◆ **Task brief**
Reproduce the listing word for word. Skip any image.
------
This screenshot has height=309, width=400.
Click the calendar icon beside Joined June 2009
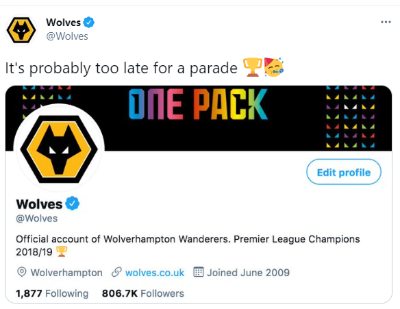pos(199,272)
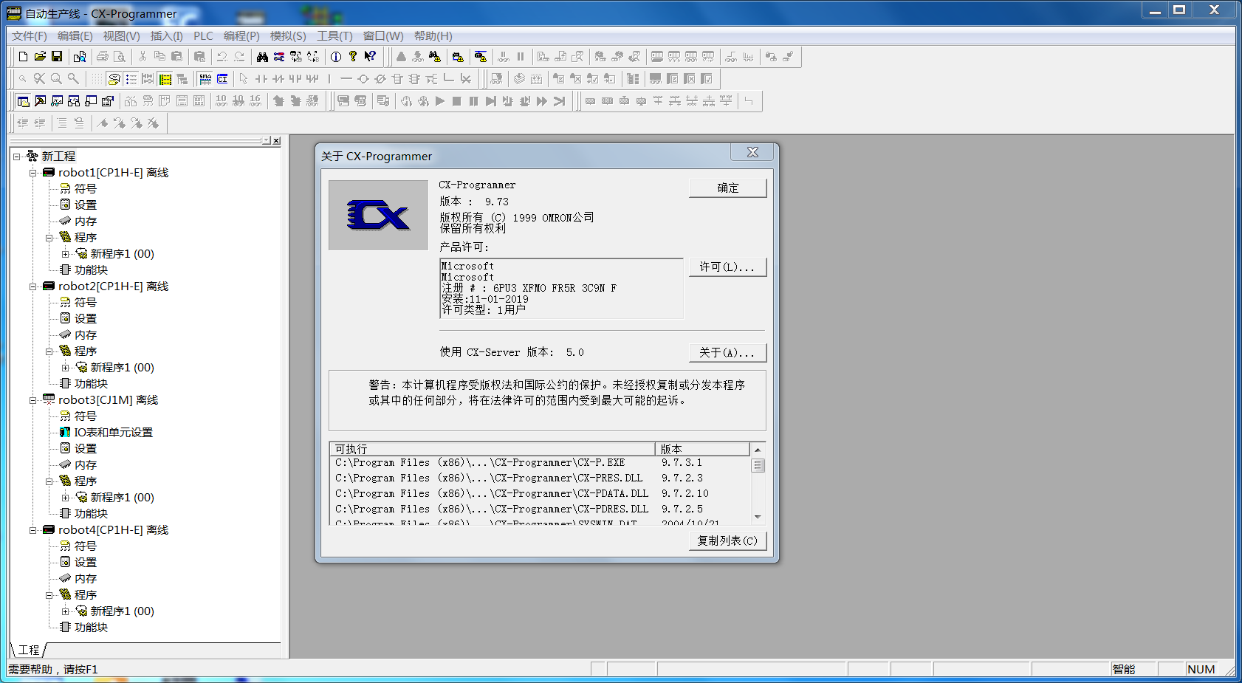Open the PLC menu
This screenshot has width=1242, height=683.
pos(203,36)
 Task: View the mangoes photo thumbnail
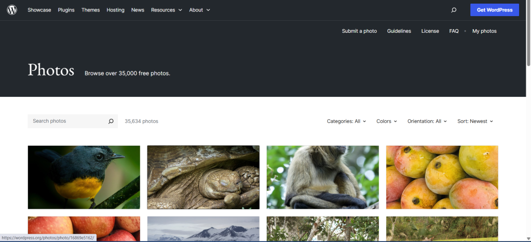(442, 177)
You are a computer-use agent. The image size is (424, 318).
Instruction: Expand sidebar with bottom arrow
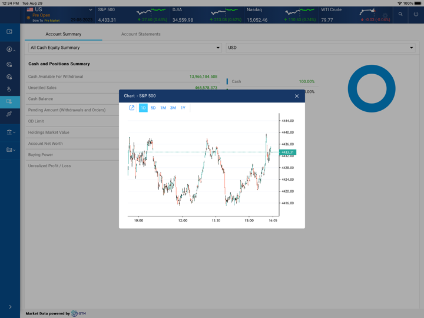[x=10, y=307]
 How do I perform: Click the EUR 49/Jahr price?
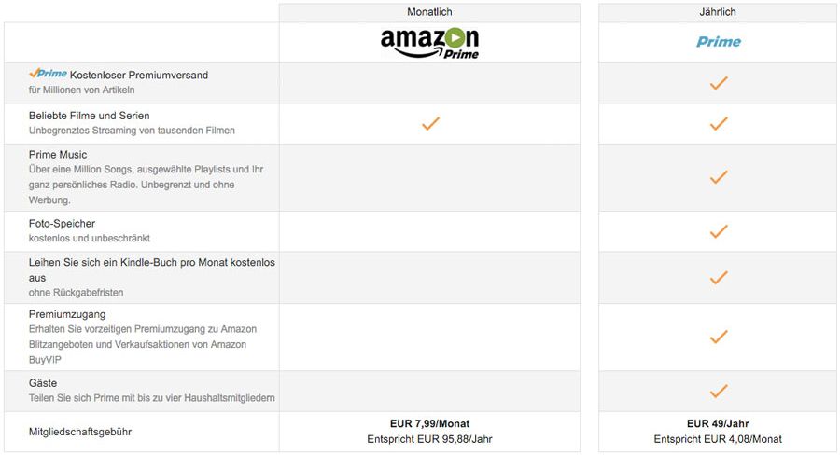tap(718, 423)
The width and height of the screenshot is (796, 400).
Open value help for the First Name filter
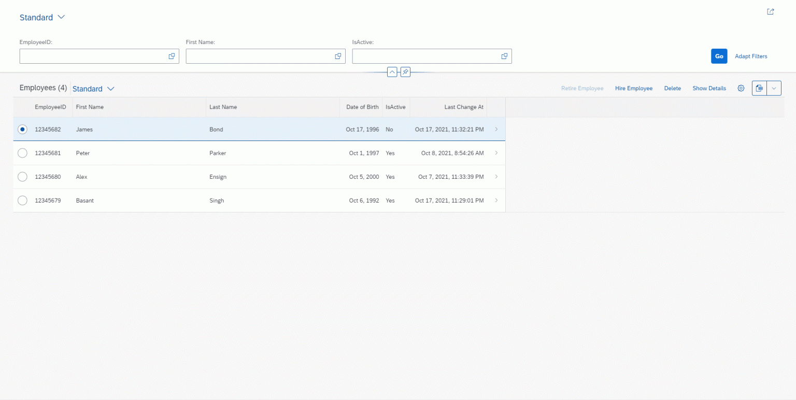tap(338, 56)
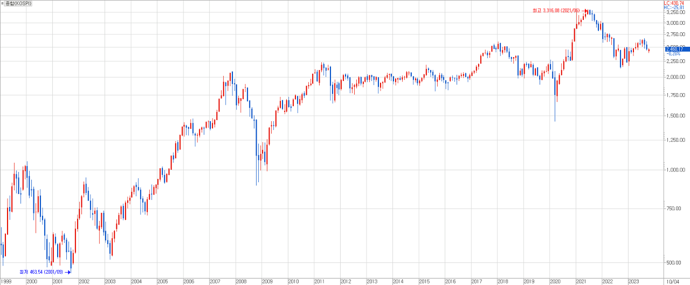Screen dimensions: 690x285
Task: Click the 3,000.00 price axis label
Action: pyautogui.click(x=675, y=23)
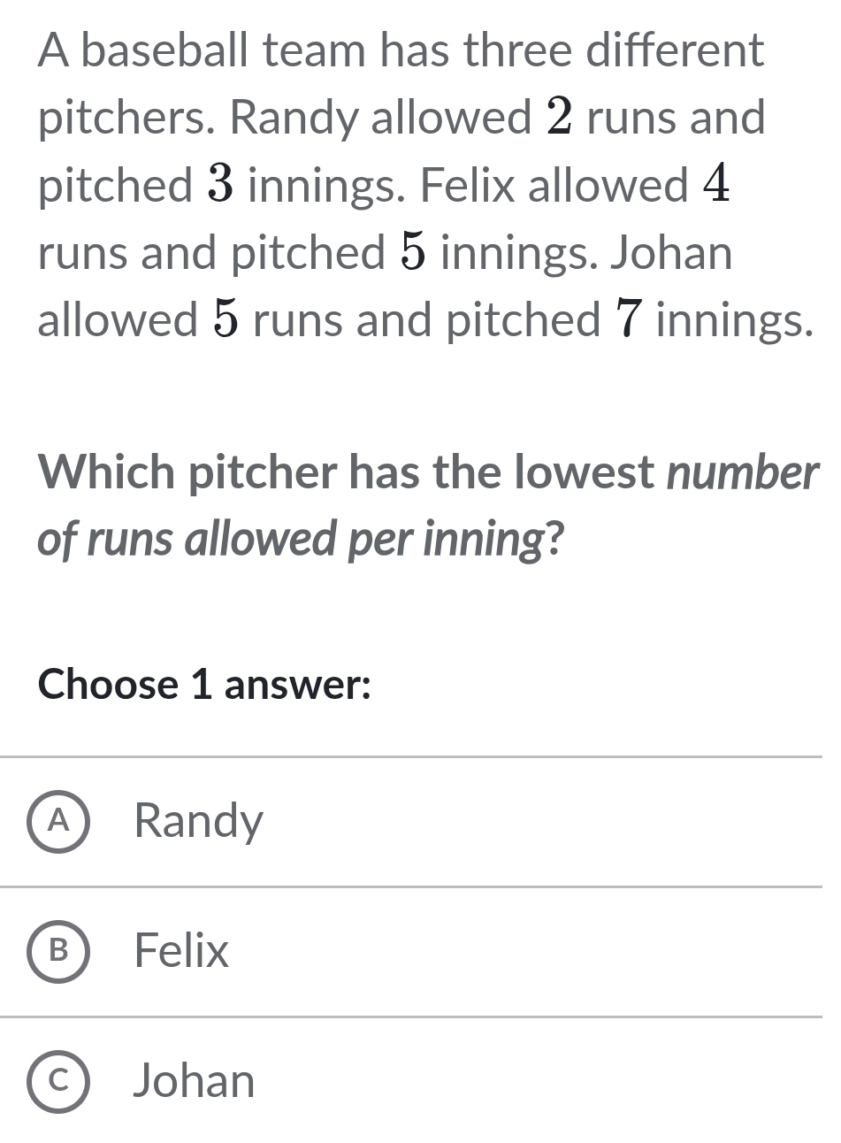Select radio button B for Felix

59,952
------
◆ **Exercise output**
This screenshot has height=309, width=400.
Click the calendar icon beside Joined June 2009
pos(199,272)
Open the PLC menu
This screenshot has width=1242, height=683.
pos(203,36)
 Task: View the mangoes photo thumbnail
(442, 177)
You are a computer-use agent. The image size is (424, 318).
Instruction: Expand sidebar with bottom arrow
[x=10, y=307]
 How do I perform: Click the EUR 49/Jahr price?
tap(718, 423)
The width and height of the screenshot is (796, 400).
Open value help for the First Name filter
tap(338, 56)
Screen dimensions: 690x285
Task: Click the 3,000.00 price axis label
Action: pyautogui.click(x=675, y=23)
Select radio button B for Felix

59,952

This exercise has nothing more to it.